Aufgabe a » Übersetzen Sie den folgenden Satz aus dem Text über Buck Ellison ins Englische: „Sein Projekt ist nicht dokumentarisch und auch nicht sonderlich mitfühlend, sondern vielmehr neugierig und nüchtern, mit einem Hauch von Ironie.“

Vorliegender Text »

Ruisdael
Stipendium
2015
Buck Ellison – Country Day
Von Ryan Linkof
Den Fotografien von Buck Ellison wohnt etwas hochgradig, ja sogar verstörend Hygienisches inne. Mit eigentümlich lakonischer Haltung entwirft Ellison das Bild einer gehobenen, gesundheits- und standesbewussten weißen Mittelschicht in Amerika. Aufgewachsen an einem ihrer Hauptentstehungsorte – Marin County etwas nördlich von San Francisco – kennt Ellison diese Welt aus eigener Anschauung. Wie ein Spiegel richtet sich sein Werk nicht nur auf jenes gesellschaftliche Umfeld, in dem er selbst aufgezogen wurde, sondern auch auf sein mutmaßliches Publikum, auf die privilegierten Kunstkäufer. Anders jedoch als Tina Barney, deren Fotografien weißer, angelsächsischer Protestanten an der Ostküste von großem Einfluss für sein Werk waren, wahrt Ellison eine kritische Distanz zu seinen Motiven. Sein Projekt ist nicht dokumentarisch und auch nicht sonderlich mitfühlend, sondern vielmehr neugierig und nüchtern, mit einem Hauch von Ironie. Die Körper in Buck Ellisons Fotografien sind sauber, manikürt und wohlgenährt, und dennoch scheint Ellison mit all dieser ordentlichen Normalität darauf hinzuweisen, dass etwas faul ist im weißen Amerika.

Aufgabe b » Wählen Sie aus den Datensätzen jede Zeile aus, welche die Zeichenfolge „dimensions“ enthält, und geben Sie diese Zeilen wieder. Dabei ist die Groß- und Kleinschreibung zu beachten.

Extrahierte Datensätze »
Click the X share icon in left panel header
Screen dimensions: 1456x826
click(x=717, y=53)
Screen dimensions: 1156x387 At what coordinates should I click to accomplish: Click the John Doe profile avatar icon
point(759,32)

Lösung a » His project is not documentary, nor particularly compassionate, but rather curious and sober, with a touch of irony.

Lösung b »
Screen dimensions: 1456x826
Screen dimensions: 1156x387 At what coordinates should I click to accomplish: Click the John Doe profile avatar icon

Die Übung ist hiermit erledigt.